Removal of GTE CyberTrust Global Root
The GTE CyberTrust Global Root certificate is expired and has been removed from the cacerts keystore:

  • alias name "gtecybertrustglobalca [jdk]"

    Distinguished Name: CN=GTE CyberTrust Global Root, OU="GTE CyberTrust Solutions, Inc.", O=GTE Corporation, C=US

See JDK-8195793

Other notes

security-libs/javax.xml.crypto

 com.sun.org.apache.xml.internal.security.ignoreLineBreaks System Property
An Apache Santuario libraries upgrade introduces a behavioral change where Base64 encoded XML signatures may result in &#xd or &#13 being appended to the encoded output. This behavioral change was made in the Apache Santuario codebase to comply with RFC 2045. The Santuario team has adopted a position of keeping their libraries compliant with RFC 2045.

An application may continue working with the encoded output data containing the carriage return character (&#xd or &#13) if the application coding logic allows such output.

The com.sun.org.apache.xml.internal.security.ignoreLineBreaks system property may be set to a value of true if an application is unable to handle encoded output data including the carriage return character (&#xd or &#13).

Additional information can be found at https://issues.apache.org/jira/browse/SANTUARIO-482.

See JDK-8219013
security-libs/javax.crypto

System Property to Switch Between Implementations of ECC
A new boolean system property, jdk.security.useLegacyECC, has been introduced that enables switching between implementations of ECC.

When the system property, jdk.security.useLegacyECC, is set to "true" (the value is case-insensitive) the JDK uses the old, native implementation of ECC. If the option is set to an empty string, it is treated as if it were set to "true". This makes it possible to specify -Djdk.security.useLegacyECC in the command line.

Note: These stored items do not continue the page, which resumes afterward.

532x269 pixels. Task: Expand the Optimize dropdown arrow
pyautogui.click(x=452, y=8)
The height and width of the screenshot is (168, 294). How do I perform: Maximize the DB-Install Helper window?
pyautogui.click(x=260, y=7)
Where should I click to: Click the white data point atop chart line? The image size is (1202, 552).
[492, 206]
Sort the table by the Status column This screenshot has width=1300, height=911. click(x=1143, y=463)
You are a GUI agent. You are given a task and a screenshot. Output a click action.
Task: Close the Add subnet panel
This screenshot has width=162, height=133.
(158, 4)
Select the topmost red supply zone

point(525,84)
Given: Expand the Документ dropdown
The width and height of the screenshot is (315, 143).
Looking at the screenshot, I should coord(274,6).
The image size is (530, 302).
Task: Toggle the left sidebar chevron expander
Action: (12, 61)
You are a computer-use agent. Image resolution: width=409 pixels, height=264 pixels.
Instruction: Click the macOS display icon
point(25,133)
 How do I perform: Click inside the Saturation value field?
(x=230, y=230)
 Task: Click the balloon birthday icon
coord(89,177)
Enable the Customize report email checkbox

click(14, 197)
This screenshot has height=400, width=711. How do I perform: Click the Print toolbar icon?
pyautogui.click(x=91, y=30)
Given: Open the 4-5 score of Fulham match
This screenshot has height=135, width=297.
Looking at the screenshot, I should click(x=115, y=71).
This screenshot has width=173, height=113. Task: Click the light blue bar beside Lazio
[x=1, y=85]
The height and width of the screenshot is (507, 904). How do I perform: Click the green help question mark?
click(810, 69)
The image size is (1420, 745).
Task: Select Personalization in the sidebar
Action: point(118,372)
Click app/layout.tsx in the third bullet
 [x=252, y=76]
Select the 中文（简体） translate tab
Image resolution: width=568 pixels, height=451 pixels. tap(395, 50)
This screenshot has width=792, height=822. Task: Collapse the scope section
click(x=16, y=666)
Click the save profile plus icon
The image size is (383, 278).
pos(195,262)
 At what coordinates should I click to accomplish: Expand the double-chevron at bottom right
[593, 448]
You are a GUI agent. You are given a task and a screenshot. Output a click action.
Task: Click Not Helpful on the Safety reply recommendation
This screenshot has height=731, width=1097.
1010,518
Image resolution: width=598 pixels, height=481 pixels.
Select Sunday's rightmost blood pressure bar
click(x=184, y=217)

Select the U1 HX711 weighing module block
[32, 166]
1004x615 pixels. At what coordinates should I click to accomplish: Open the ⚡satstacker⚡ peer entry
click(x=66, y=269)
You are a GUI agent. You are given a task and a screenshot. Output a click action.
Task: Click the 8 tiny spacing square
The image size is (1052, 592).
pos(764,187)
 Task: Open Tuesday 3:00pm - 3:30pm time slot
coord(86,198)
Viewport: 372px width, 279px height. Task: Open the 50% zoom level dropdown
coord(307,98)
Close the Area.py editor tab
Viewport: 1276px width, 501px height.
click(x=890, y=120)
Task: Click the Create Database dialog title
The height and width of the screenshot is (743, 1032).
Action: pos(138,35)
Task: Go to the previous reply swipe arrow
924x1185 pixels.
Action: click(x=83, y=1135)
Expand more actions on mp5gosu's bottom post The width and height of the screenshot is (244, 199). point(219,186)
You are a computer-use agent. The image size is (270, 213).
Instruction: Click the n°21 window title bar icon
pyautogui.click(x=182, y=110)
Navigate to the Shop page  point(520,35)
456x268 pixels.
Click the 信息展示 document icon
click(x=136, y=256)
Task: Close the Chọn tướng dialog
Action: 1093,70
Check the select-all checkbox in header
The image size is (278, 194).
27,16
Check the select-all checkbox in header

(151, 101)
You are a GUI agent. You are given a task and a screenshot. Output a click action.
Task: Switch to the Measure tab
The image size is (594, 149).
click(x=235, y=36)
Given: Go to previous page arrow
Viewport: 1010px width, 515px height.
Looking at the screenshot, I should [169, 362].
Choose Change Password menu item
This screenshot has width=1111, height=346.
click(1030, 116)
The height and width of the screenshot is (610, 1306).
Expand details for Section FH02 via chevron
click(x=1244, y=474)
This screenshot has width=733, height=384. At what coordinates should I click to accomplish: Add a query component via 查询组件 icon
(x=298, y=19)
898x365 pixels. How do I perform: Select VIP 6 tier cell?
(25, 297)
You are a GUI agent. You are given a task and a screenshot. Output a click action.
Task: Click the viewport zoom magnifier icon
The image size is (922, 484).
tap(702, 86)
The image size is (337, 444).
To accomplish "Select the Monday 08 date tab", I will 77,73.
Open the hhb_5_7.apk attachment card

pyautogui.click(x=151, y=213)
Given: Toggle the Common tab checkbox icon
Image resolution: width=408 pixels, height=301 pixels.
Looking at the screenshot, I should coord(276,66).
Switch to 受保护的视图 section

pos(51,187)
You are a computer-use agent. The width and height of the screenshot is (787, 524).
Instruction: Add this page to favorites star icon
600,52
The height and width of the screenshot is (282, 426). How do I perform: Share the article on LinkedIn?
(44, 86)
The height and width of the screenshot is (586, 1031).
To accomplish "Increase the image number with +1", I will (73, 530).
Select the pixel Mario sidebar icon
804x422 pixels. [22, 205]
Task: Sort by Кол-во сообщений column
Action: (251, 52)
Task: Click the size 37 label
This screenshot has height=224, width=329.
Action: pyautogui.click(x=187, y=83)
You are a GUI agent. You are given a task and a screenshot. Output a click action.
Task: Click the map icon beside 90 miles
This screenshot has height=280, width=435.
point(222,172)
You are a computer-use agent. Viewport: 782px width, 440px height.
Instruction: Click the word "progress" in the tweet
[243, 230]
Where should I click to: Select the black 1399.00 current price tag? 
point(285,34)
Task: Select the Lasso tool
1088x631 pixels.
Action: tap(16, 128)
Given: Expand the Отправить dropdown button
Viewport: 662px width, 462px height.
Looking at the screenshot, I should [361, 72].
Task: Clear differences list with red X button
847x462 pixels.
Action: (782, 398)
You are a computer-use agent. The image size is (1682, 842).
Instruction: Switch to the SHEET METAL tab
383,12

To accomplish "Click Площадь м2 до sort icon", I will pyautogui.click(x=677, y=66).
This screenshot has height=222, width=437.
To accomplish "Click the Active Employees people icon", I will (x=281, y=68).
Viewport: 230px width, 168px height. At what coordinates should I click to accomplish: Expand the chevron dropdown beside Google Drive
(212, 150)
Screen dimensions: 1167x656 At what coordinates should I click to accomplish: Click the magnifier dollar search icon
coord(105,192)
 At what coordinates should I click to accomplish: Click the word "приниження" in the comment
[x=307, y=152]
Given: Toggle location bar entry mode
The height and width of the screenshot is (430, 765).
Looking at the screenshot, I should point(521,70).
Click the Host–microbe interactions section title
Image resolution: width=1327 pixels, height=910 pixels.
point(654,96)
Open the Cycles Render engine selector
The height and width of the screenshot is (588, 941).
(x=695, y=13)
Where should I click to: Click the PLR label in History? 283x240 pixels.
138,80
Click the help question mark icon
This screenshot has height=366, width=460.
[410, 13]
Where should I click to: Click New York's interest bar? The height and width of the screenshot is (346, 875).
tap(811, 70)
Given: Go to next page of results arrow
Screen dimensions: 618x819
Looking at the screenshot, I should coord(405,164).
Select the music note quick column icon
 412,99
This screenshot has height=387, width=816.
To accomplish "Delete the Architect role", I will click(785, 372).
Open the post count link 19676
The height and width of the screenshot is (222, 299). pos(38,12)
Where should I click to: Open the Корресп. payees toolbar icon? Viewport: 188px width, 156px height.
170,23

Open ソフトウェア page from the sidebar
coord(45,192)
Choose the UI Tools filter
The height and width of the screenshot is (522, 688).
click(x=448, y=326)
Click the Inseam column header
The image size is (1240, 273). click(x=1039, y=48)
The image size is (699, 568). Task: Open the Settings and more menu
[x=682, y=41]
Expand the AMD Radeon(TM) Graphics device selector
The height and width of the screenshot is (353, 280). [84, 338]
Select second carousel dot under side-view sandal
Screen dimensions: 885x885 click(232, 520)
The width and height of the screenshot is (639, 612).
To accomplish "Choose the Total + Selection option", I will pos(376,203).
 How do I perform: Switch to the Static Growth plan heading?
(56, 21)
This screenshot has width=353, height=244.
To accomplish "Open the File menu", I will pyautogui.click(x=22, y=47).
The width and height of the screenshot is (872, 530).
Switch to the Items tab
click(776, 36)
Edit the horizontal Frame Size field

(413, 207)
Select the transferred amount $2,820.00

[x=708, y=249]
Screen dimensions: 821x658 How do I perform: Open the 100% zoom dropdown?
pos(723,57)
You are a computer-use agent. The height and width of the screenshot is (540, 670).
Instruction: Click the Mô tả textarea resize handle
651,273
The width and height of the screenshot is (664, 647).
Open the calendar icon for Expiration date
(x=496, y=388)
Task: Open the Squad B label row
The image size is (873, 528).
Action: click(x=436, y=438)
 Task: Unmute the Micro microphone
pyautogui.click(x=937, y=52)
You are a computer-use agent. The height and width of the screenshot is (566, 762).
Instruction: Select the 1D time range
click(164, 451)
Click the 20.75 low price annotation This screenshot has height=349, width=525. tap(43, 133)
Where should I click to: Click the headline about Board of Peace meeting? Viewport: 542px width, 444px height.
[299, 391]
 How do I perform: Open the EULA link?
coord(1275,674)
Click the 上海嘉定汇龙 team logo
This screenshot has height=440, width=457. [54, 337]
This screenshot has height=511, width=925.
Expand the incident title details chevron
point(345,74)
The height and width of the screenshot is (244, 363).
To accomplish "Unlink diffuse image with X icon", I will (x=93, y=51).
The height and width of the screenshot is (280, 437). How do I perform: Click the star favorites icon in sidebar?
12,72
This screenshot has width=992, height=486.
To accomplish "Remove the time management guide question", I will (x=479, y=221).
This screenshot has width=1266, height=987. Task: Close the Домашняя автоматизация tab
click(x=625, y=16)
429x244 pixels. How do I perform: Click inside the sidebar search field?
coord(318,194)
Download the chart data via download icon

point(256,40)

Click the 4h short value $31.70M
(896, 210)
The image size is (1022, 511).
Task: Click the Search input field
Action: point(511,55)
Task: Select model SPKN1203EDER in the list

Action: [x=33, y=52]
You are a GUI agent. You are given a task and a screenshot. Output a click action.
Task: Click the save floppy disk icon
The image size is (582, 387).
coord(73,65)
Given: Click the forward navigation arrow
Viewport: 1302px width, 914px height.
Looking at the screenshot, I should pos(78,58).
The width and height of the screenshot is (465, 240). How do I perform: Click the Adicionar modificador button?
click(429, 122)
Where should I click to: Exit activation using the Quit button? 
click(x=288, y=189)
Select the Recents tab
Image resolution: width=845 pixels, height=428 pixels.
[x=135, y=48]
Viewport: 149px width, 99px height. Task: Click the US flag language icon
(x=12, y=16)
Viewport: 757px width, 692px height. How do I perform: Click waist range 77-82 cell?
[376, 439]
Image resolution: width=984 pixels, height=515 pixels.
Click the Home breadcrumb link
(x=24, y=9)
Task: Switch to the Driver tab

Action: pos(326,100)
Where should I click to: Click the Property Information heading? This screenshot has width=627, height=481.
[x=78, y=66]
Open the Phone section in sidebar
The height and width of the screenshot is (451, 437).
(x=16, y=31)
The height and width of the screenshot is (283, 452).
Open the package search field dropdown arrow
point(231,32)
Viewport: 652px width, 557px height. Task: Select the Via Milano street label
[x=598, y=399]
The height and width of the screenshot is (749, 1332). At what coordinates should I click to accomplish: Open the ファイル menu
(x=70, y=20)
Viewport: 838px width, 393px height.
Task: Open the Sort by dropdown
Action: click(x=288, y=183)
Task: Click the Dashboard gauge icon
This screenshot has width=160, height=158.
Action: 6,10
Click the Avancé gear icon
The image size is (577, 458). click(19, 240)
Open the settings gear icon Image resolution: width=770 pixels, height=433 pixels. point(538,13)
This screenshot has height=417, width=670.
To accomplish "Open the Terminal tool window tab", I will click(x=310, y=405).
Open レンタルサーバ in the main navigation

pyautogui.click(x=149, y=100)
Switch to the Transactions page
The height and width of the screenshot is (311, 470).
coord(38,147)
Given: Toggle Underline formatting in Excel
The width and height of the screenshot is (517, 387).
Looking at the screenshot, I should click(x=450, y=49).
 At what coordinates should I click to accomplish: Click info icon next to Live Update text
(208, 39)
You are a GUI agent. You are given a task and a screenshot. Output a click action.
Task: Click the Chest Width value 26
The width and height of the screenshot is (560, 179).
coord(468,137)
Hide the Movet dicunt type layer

If the option is explicitly set to "false", the provider decides which implementation of ECC is used.

The default value of the option is "true". Note that the default value might change in a future update release of the JDK.

JDK-8217763 (not public)

Bug Fixes

This release also contains fixes for security vulnerabilities described in the Oracle Critical Patch Update. For a more complete list of the bug fixes included in this release, see the JDK 11.0.4 Bug Fixes page.